What needs to be done:
Which lines run from the one containing "Accetto tutti (187, 543)" through the last line of the records? Copy them exactly, leaving pictures out.

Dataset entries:

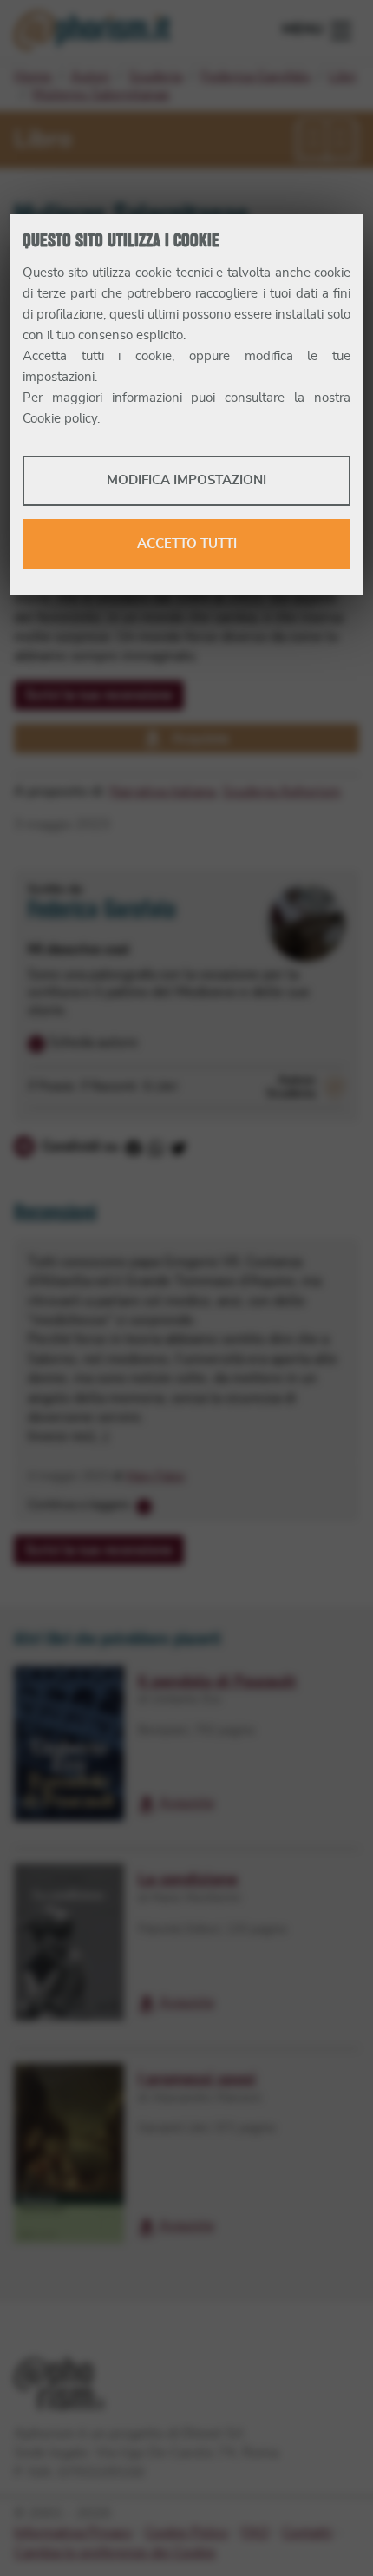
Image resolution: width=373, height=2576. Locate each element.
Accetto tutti (187, 543)
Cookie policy (60, 418)
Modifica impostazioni (186, 480)
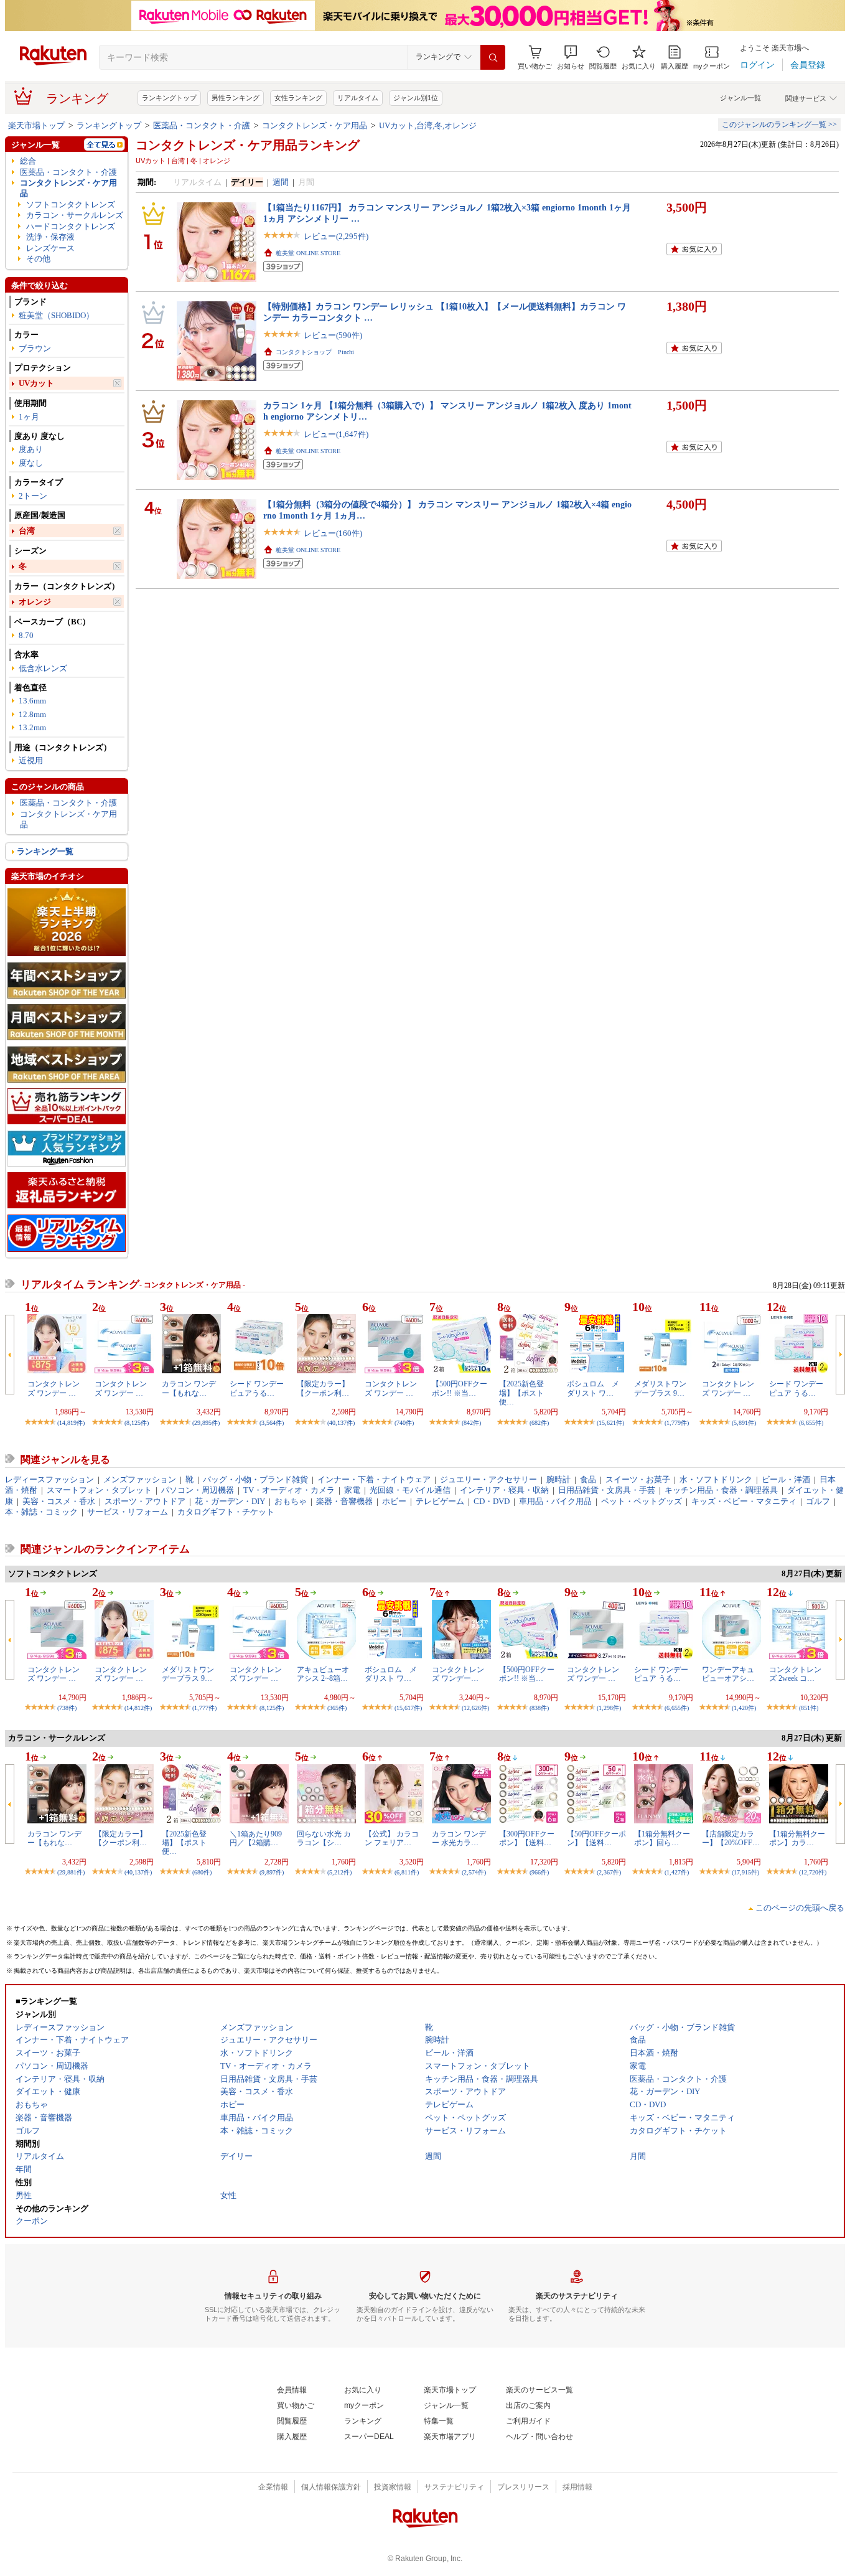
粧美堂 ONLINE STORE (308, 253)
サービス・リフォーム (127, 1511)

Response box:
Accetto tutti (187, 543)
Cookie policy (60, 418)
Modifica impostazioni (186, 480)
粧美堂 ONLINE STORE (308, 253)
サービス・リフォーム (127, 1511)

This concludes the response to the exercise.